Find all the lines in the entries below that hold the word "computer" and copy them.

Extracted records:

*** Begin section ***

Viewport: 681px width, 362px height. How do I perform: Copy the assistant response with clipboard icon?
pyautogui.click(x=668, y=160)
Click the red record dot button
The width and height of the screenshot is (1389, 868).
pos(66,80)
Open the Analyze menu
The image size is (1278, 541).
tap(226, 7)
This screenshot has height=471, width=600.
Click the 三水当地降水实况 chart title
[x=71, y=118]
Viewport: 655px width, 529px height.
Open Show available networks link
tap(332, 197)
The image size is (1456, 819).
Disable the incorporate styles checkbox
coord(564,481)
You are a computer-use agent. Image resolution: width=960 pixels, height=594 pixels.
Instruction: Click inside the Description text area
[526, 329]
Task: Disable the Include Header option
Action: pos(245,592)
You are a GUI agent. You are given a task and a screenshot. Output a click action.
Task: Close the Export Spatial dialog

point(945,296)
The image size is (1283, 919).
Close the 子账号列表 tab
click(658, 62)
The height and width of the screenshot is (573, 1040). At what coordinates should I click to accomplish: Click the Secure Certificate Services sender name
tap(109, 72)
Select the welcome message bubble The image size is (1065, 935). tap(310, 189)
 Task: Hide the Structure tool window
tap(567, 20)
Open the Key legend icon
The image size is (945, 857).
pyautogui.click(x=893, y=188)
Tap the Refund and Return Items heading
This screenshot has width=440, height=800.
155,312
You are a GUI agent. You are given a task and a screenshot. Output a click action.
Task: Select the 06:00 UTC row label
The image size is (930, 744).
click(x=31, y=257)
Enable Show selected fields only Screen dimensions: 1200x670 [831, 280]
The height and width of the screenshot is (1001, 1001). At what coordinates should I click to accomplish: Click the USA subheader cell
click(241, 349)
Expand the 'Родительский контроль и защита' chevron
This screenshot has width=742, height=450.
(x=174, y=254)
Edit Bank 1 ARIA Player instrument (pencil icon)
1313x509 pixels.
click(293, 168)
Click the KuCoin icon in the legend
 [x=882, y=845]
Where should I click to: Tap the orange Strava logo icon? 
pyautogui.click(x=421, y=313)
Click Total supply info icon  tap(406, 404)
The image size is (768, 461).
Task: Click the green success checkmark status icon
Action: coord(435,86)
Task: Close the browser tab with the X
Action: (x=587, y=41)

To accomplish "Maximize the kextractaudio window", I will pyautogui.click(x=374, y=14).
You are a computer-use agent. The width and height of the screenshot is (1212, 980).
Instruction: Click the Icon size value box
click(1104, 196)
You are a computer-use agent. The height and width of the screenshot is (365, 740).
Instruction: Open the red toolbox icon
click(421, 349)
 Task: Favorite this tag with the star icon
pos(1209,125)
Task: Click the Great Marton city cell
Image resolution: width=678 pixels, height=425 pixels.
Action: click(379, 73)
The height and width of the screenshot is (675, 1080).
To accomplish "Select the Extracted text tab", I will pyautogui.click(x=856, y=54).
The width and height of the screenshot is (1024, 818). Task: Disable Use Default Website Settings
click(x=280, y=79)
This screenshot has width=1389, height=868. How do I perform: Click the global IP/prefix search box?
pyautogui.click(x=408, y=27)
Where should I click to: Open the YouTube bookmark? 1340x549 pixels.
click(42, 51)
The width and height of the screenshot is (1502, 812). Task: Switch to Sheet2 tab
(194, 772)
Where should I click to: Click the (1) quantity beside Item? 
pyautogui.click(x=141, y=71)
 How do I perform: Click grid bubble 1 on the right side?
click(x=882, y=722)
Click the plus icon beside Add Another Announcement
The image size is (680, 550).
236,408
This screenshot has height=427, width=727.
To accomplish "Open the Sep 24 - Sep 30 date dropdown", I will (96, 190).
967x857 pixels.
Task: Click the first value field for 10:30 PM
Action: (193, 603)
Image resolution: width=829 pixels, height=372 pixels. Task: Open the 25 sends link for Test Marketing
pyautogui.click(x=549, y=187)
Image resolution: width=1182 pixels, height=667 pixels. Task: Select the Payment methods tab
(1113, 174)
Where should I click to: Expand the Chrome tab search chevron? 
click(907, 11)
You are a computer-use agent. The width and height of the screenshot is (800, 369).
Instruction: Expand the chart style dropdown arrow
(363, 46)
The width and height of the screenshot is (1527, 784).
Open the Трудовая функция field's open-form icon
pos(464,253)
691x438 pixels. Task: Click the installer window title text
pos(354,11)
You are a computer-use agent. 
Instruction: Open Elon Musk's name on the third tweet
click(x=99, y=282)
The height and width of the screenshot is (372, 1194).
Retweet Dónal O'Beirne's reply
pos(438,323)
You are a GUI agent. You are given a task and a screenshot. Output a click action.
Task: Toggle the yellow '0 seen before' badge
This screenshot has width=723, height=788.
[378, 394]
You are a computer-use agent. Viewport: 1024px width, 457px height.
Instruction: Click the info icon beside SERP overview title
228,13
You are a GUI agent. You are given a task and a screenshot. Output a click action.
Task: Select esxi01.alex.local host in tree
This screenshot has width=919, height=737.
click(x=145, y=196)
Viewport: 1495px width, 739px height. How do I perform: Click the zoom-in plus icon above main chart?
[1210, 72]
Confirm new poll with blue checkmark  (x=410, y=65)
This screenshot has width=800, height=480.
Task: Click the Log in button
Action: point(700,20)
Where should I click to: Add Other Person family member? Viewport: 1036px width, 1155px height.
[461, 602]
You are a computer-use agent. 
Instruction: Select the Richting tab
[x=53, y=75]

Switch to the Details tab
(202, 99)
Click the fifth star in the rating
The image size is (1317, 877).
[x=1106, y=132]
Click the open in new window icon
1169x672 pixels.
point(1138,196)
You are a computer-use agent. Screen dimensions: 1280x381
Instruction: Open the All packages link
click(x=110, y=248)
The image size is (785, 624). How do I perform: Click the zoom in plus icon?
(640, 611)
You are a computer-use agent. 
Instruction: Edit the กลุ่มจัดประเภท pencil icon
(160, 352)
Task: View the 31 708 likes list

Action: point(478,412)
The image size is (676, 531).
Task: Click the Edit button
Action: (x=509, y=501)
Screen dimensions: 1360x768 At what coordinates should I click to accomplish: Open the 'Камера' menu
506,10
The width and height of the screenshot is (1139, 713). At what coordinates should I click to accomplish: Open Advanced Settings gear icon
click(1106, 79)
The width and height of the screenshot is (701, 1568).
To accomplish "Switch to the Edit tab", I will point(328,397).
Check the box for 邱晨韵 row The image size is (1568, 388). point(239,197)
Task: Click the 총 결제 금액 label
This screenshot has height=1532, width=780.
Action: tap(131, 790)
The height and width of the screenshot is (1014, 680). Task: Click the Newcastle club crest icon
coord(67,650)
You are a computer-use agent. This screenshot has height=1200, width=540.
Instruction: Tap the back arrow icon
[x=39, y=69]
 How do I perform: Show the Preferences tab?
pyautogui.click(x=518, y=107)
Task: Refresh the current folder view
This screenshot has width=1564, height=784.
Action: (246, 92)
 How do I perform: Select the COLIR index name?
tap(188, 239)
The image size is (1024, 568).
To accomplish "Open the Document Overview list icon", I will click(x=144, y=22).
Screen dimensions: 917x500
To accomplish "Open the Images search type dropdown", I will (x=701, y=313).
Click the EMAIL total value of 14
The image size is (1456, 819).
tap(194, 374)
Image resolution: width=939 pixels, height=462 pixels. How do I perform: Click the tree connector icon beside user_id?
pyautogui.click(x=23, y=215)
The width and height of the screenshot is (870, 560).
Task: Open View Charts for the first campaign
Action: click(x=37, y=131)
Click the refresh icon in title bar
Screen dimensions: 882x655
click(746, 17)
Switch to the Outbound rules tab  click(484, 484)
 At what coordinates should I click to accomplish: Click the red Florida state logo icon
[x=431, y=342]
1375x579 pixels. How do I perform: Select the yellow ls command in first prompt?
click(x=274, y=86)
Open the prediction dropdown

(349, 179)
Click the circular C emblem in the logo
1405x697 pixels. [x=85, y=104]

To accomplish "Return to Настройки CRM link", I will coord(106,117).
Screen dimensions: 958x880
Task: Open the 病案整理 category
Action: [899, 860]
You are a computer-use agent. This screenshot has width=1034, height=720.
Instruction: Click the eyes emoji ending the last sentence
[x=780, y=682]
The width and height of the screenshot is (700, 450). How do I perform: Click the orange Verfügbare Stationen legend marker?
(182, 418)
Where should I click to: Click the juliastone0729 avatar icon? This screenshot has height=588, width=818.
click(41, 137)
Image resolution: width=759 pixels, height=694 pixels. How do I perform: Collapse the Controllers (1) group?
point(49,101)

*** End section ***

- COMPLETED EXERCISE:
You are a computer-use agent. Image resolution: width=960 pixels, height=594 pixels.
You are a computer-use agent. The width and height of the screenshot is (1212, 980).
You are a computer-use agent. The height and width of the screenshot is (365, 740).
You are a computer-use agent. The width and height of the screenshot is (800, 369).
You are a computer-use agent. 
You are a computer-use agent. Viewport: 1024px width, 457px height.
You are a computer-use agent. 
You are a computer-use agent. Screen dimensions: 1280x381
You are a computer-use agent. 
You are a computer-use agent. This screenshot has height=1200, width=540.
You are a computer-use agent. This screenshot has width=1034, height=720.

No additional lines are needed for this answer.